TASK STATEMENT = Extract every line of the items that contains the string "Open", matching case exactly.

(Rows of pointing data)
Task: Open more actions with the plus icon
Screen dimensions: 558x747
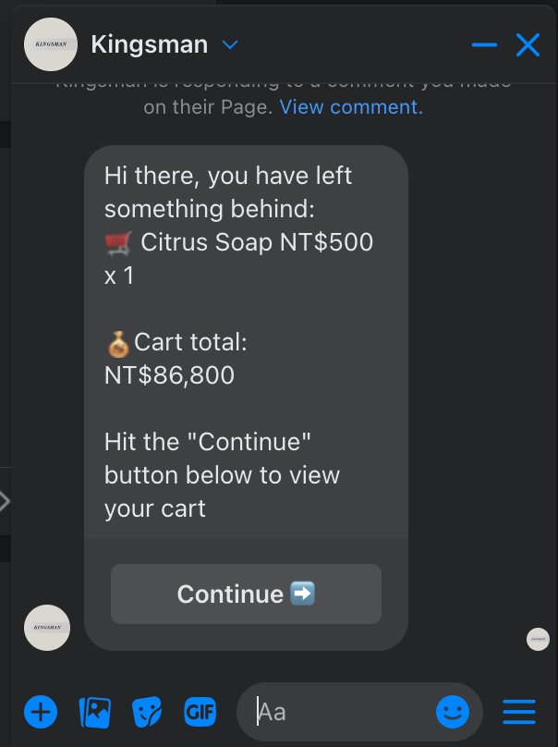Action: pos(41,712)
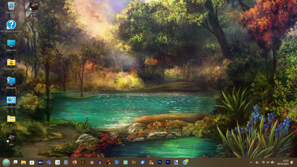Screen dimensions: 297x167
Task: Open Adobe Photoshop from the taskbar
Action: click(x=160, y=162)
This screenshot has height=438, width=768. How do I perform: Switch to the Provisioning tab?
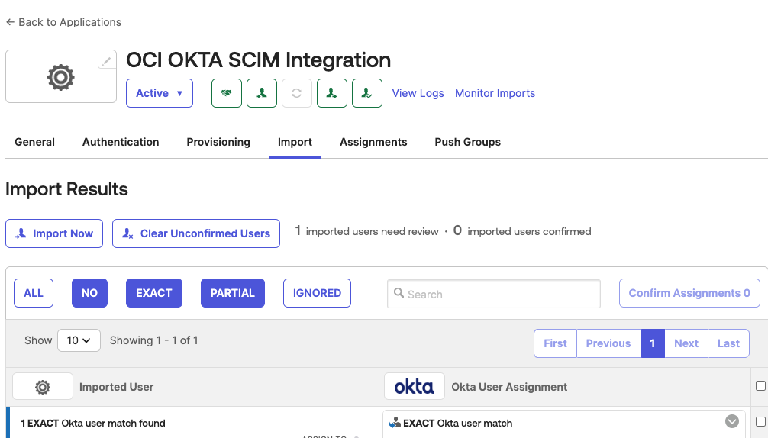218,142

SOLUTION TO THIS EXERCISE =
Task: Open more actions with the plus icon
Task: Open Adobe Photoshop from the taskbar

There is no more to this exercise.